# New TDAA Title!



## And (Apr 5, 2010)

_(Picture from CPE trial during the summer)_​This weekend Belle and I competed at a TDAA (Teacup Dog Agility Association) trial. We FINALLY got our Teacup Superior Agile Dog (TSAD) title!! For the weekend, Belle got 4 "Games Q's", and only 1 Standard (out of 6... lol). Standard Q's are SO hard in TDAA for Belle and I. She is a pretty fast dog, and the courses are small.. So we do struggle to be perfect for the "Qs", but it is a fun challenge!
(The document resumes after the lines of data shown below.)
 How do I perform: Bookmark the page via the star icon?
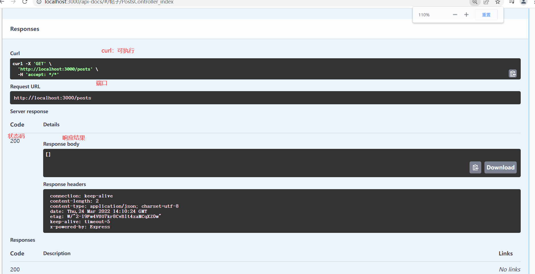point(498,2)
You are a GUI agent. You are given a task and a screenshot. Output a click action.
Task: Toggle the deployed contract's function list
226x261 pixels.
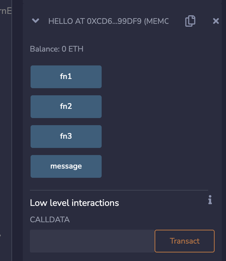[36, 21]
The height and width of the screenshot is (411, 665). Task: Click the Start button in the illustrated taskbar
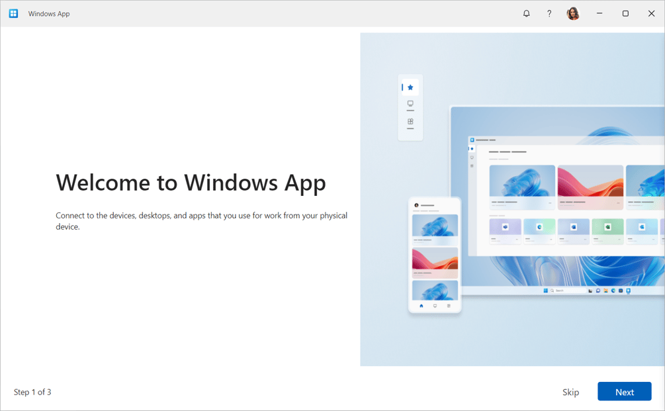coord(545,291)
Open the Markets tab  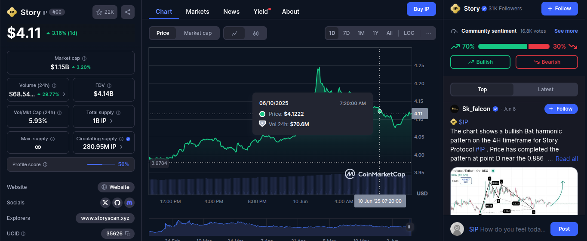(x=197, y=12)
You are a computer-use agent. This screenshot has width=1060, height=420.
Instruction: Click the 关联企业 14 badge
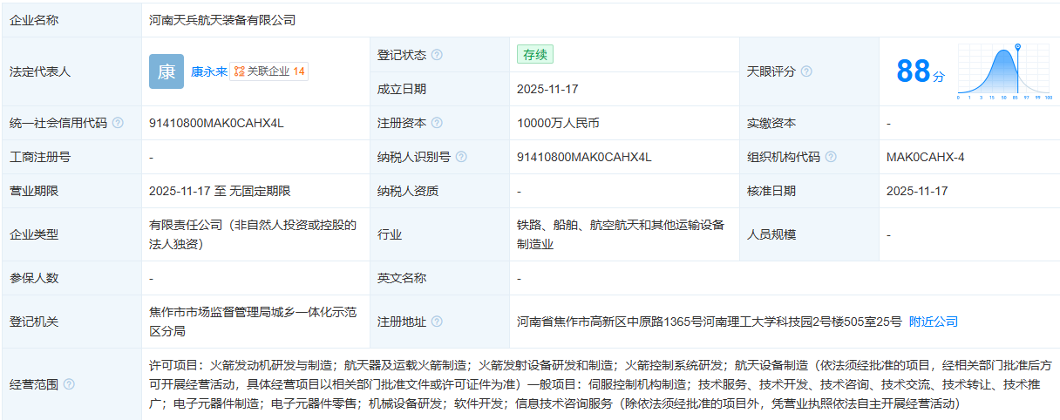[x=269, y=71]
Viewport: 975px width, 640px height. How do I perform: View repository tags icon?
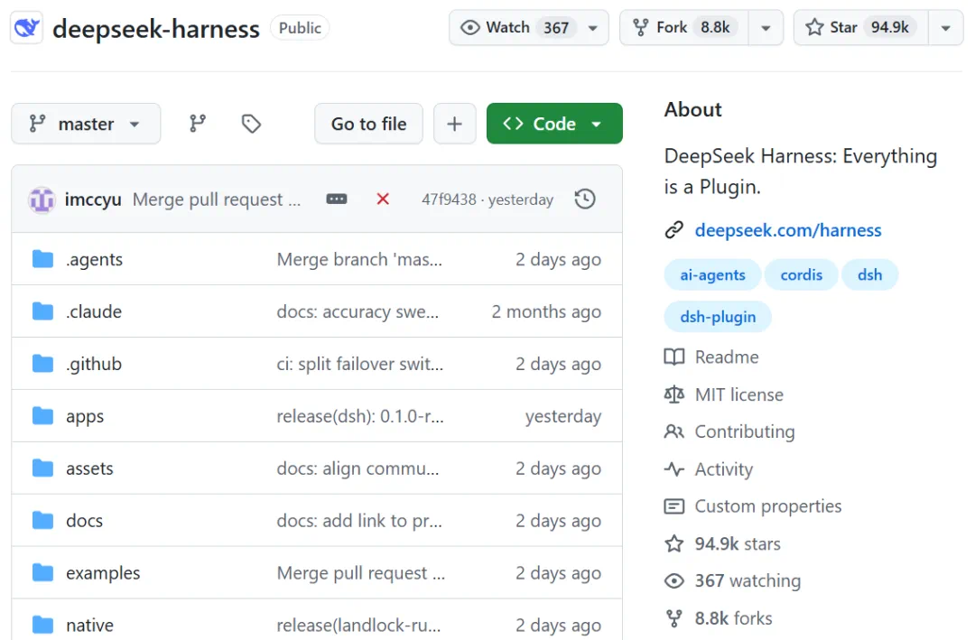(x=251, y=124)
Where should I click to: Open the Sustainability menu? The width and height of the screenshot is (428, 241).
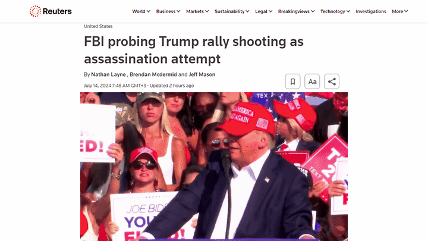pos(232,11)
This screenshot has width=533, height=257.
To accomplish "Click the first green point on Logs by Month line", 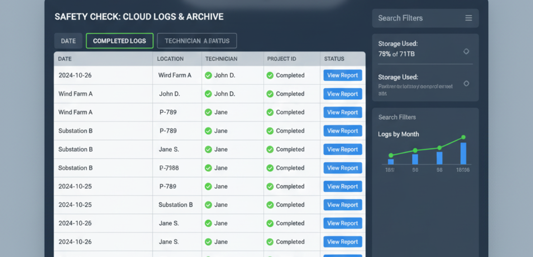I will tap(391, 155).
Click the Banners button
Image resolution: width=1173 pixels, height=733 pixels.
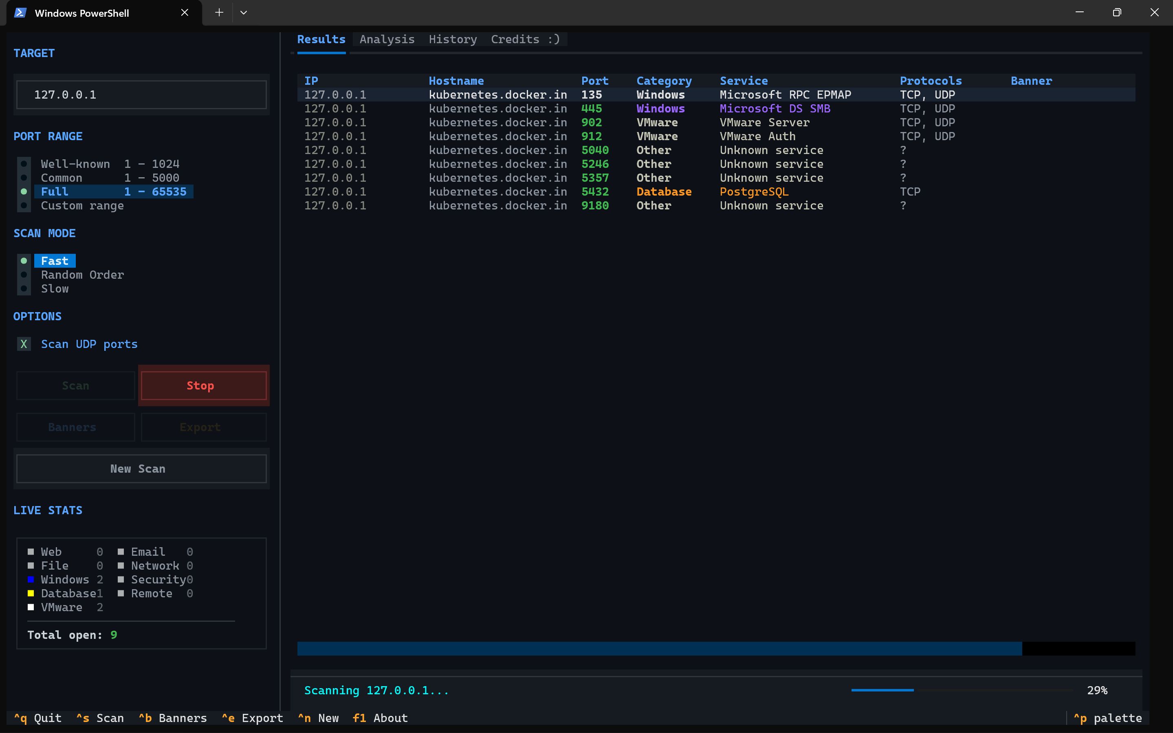pos(75,427)
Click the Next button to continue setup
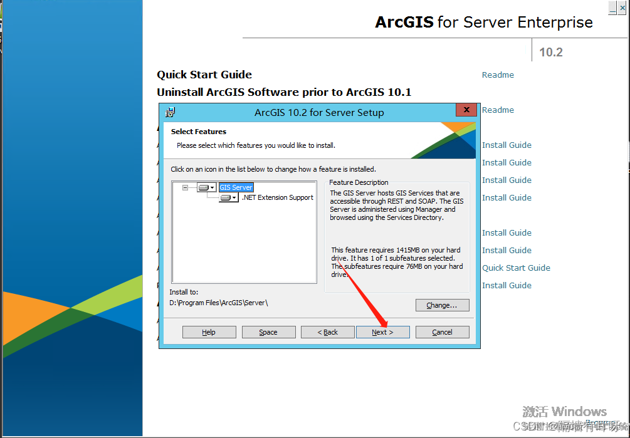The width and height of the screenshot is (630, 438). point(382,331)
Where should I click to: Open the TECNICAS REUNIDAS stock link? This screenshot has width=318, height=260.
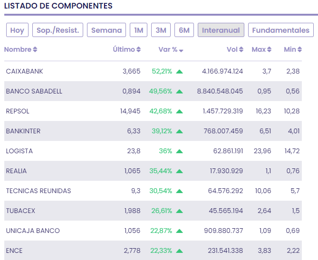38,191
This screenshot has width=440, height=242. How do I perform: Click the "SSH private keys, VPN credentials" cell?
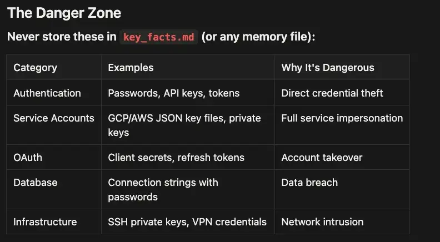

We are now on our way to getting our TACh - Teacup Agility Dog Champion title!! We need *10* more Superior Standard Q's! This may take us FOREVER.. lol. We have 1 more CPE trial next weekend, and 1 more TDAA trial in the beginning of December and then we are done for the rest of the year! Cross your fingers for lots teacup standard Q's!!


----------



## Kyllobernese (Feb 5, 2008)

Good luck getting your Q's. I just got home from an AAC trial, no Q's for Remmy, he was really off this weekend, just wanted to race around and not pay attention. Think he is telling me he needs some time off as he has been to quite a few trials this year and done really well. We won't be doing any Agility training till spring now. Was hoping to get my last two Q's in Advanced Snooker and just missed on one by a few seconds.

We don't have any TDAA in our area but think the Dog Walk we had given to us must have been from one of their trials as it is smaller and narrower, works fine for training our small dogs.


----------



## Squeeker (Dec 15, 2007)

Congrats to you guys! I would love to see teacup agility in person... it must be a hoot!


----------



## LazyGRanch713 (Jul 22, 2009)

And said:


> _(Picture from CPE trial during the summer)_​This weekend Belle and I competed at a TDAA (Teacup Dog Agility Association) trial. We FINALLY got our Teacup Superior Agile Dog (TSAD) title!! For the weekend, Belle got 4 "Games Q's", and only 1 Standard (out of 6... lol). Standard Q's are SO hard in TDAA for Belle and I. She is a pretty fast dog, and the courses are small.. So we do struggle to be perfect for the "Qs", but it is a fun challenge!
> 
> We are now on our way to getting our TACh - Teacup Agility Dog Champion title!! We need *10* more Superior Standard Q's! This may take us FOREVER.. lol. We have 1 more CPE trial next weekend, and 1 more TDAA trial in the beginning of December and then we are done for the rest of the year! Cross your fingers for lots teacup standard Q's!!


DANG! You guys sound like you've been working hard!  Congrats on the Q's, I think you'll get your TACh sooner than you think.


----------